Author: Chloé Lourseyre
Editor: Peter Fordham

If you work for a software company, you necessarily end up in a situation where you have a technical debt to repay, but don’t have the approval of your management to do so now. “We’ll deal with it later”, they say. But, as a good developer, you know two things: technical debt is harder to solve the more we wait to solve it, and dormant technical debt has a cost that is added to everything that is written in the meantime.

When you try to argue “Technical debt is costly” to the said management, they answer “How much will it cost?”. But you don’t have an answer for that, as there is no way to predict the future.

This is what I call the Technical Debt Inflation problem or TDI for short.

Disclaimer: I could not solve the decades-old problem of the TDI in a 2k-words article. What is given here is a line of approach, a stepping stone to your own reflection, and is trying to open the debate. Enjoy.

What is technical debt?

Technical debt is (for the sake of this article) when you have a part of your code that is badly designed and needs refactoring to be efficient. It has no impact on the user but makes the code harder to maintain and harder for new features to be developed.

It often appears when you chose the short-term approach rather than a long-term solution. It would cost you more to write a long-term solution, so you chose the short-term one, although it will cost you more to maintain this solution in the future.

What is technical debt inflation?

Technical debt is costly in two ways.

First, it is costly to solve. Solving a technical debt takes time, and since it is invisible to the user and to management it is often considered useless by them.

Second, it is costly to work around. Technical debt almost always impacts how you develop new features (or maintain existing features) that depend on it. For instance, the technical debt can be a badly designed interface, which is counter-intuitive to learn to use. Another example is, that if a module is badly written, any update that is made within it will take more time than if it were well designed.

Technical debt inflation is the fact that the more you wait to solve a technical debt, the more these costs increase.

Indeed, the more you wait to solve a technical debt, the higher the impact of solving it will be (because you will have more pieces of code that depend on it, so it will be longer to refactor). Plus, the more a technical debt is outdated, the harder it is to use and maintain it.

Why quantify technical debt and technical debt inflation?

It is hard to evaluate the magnitude of the impact of technical debt. It is even harder to justify such evaluation to the ones that will approve -or not- such labor.

If we manage to design a model which puts numbers behind technical debt, justify the necessity of refactoring will be easier.

You could say things like “Yes, it would take three days to solve this technical debt now, but if we don’t, in two years it will cost an average of two hours per week for each developer, for a total of fifty days at the end of the second year…”. Maybe that could serve to put perspective into your manager’s eyes.

But I should say that the most important thing is not the numbers, but your arguments.

How to quantify technical debt?

Technical debt is costly to solve.

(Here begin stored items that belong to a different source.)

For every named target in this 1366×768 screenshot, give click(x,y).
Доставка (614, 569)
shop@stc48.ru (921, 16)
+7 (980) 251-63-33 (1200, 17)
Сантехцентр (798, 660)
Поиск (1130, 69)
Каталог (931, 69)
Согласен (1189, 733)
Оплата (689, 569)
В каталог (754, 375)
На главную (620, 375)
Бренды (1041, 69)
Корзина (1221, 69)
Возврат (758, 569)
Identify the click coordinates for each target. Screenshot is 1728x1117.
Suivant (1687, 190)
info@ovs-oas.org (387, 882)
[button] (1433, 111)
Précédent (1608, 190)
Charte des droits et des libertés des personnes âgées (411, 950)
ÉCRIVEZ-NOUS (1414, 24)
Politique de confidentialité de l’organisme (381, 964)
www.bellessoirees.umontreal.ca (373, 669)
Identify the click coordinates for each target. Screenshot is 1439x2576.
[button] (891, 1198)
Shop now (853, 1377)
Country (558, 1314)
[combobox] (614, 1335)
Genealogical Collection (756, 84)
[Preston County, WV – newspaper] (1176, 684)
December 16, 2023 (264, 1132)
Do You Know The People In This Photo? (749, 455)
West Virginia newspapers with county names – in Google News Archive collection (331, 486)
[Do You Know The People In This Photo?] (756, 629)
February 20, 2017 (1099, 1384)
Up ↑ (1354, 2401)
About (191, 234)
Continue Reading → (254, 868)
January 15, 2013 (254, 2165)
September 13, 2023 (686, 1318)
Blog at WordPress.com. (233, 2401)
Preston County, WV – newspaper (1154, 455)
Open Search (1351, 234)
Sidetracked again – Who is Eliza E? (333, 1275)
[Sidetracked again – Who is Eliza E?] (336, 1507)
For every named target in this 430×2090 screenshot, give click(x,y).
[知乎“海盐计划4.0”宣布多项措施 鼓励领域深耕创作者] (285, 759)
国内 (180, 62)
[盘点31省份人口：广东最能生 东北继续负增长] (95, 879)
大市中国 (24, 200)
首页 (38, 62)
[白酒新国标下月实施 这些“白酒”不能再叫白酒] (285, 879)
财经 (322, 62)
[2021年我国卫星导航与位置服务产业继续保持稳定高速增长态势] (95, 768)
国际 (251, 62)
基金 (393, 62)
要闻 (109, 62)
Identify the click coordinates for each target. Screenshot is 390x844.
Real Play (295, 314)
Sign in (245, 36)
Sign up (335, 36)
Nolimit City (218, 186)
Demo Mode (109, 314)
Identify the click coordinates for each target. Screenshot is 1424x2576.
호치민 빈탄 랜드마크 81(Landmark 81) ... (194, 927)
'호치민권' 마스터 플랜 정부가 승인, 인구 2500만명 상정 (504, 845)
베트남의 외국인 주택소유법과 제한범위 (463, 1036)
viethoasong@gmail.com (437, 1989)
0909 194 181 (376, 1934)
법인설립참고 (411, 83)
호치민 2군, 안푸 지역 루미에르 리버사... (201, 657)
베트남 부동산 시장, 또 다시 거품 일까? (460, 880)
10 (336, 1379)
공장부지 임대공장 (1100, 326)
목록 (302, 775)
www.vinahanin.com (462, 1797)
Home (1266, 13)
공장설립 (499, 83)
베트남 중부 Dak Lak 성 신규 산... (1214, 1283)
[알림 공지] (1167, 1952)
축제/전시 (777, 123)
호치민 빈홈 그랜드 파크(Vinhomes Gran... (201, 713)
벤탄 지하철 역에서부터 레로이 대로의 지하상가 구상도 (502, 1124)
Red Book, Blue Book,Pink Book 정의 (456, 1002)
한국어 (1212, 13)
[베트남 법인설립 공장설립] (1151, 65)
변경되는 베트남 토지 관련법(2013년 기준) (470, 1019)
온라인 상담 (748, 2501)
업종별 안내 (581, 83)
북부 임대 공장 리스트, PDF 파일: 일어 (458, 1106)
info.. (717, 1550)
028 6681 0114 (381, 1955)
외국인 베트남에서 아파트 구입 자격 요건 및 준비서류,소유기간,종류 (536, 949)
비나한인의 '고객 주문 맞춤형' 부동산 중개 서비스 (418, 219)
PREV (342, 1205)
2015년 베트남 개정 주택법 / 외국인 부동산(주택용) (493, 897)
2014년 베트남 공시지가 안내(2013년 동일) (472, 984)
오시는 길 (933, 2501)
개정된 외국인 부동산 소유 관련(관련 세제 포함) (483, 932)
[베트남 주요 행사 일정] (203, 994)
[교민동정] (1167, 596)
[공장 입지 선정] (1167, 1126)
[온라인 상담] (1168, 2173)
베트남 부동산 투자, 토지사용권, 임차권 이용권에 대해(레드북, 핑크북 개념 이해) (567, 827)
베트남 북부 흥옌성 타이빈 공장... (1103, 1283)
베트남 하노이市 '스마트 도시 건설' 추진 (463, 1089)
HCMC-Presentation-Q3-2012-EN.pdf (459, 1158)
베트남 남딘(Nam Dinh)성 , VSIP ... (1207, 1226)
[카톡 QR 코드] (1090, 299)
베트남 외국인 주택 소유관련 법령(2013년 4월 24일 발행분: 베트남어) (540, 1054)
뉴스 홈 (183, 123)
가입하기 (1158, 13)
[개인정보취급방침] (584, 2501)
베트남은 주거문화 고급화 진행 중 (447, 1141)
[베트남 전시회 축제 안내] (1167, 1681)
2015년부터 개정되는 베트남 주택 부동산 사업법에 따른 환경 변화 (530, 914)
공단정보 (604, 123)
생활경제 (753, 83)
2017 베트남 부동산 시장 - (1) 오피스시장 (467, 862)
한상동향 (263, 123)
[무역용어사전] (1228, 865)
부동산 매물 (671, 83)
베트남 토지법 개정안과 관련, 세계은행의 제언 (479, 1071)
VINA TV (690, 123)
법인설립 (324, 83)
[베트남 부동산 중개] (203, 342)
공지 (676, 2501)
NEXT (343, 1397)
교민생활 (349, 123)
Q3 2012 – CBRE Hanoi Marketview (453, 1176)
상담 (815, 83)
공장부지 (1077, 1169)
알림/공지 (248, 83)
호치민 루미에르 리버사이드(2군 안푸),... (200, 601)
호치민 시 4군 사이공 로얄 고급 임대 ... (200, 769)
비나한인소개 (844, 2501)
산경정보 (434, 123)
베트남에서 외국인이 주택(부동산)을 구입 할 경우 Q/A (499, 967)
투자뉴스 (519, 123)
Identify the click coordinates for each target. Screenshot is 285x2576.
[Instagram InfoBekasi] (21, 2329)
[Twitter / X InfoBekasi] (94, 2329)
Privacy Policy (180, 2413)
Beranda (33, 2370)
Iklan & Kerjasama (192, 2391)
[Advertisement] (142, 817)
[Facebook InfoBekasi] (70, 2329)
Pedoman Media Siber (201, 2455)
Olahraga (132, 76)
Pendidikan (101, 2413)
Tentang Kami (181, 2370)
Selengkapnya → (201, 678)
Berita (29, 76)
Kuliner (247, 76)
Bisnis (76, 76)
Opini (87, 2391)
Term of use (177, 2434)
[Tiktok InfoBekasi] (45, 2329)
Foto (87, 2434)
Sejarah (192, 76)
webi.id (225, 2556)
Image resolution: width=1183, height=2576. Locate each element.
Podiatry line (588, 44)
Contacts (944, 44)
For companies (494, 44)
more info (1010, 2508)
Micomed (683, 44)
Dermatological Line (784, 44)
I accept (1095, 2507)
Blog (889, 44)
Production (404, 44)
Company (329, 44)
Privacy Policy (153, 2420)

The first step is to evaluate how much time it would cost to solve the technical debt today. Without that, we won’t be able to evaluate the inflation of this cost.

Fortunately, this is the easiest part. Based on your experience with your codebase, you should be able to evaluate how much time it would take you to perform the correction.

Usually, I would advise multiplying any reasonable evaluation by two or three to take unforeseen difficulties into account.

If you work within a team, it is customary to calculate this prediction as if it was the slowest dev of your team that would do the job (you might not be the one that performs the correction, and if you work faster than your coworker, your evaluation might be flawed).

With this quantification set, you can now evaluate the inflation of this technical debt.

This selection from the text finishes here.